» **AIM OF THE EXERCISE**: Stopping at the line that holds "You are a computer-use agent. This", repeat the lines below exactly, starting from the very first and including that final line.

» **DATA SHOWN**:
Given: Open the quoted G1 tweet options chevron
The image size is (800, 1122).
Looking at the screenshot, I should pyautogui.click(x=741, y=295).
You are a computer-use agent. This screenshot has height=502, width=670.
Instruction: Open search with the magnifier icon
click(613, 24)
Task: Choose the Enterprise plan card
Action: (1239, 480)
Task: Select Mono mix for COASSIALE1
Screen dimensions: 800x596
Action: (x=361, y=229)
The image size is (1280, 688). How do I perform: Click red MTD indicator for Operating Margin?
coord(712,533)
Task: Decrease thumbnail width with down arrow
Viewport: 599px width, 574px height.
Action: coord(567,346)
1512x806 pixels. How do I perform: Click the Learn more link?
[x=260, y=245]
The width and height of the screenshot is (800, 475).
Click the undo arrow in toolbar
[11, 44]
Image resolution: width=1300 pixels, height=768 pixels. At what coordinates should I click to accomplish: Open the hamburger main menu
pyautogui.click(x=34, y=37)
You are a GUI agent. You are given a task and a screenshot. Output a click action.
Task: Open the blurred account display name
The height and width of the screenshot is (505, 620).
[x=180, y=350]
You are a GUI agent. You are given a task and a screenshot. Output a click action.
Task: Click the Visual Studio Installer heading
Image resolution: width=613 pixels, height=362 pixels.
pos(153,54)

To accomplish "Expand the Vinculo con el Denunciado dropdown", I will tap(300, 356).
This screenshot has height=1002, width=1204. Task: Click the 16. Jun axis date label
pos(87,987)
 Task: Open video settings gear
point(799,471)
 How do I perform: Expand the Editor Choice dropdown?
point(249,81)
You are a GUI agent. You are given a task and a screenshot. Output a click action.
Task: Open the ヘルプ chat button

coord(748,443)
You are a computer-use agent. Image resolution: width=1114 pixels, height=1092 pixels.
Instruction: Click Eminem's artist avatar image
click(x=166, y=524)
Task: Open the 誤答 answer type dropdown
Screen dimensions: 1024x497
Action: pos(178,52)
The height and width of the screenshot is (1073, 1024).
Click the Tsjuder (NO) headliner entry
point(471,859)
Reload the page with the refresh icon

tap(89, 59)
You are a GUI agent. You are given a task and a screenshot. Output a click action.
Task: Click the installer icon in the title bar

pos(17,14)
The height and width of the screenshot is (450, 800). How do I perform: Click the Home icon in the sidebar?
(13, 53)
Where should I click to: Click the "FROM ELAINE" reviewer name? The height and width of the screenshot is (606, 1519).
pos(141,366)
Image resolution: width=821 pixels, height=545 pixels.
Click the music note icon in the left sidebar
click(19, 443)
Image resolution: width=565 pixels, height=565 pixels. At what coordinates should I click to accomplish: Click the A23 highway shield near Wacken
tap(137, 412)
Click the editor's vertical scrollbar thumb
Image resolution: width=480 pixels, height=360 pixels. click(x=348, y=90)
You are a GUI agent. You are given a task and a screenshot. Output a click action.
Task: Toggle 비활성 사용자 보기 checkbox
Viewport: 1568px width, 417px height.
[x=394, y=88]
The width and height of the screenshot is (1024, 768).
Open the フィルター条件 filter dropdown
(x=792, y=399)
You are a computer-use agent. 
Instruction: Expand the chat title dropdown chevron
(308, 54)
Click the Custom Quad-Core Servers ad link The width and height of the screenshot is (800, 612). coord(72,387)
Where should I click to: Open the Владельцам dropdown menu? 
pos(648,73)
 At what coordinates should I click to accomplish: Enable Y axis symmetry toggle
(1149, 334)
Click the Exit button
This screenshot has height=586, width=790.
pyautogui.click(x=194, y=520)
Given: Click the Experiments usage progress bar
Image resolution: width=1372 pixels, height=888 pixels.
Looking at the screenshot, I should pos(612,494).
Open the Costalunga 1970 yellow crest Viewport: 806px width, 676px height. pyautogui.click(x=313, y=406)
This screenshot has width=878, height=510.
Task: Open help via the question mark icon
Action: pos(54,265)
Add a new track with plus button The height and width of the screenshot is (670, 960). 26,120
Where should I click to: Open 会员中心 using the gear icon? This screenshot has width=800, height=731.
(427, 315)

» **RESPONSE**:
Given: Open the quoted G1 tweet options chevron
The image size is (800, 1122).
Looking at the screenshot, I should pyautogui.click(x=741, y=295).
You are a computer-use agent. This screenshot has height=502, width=670.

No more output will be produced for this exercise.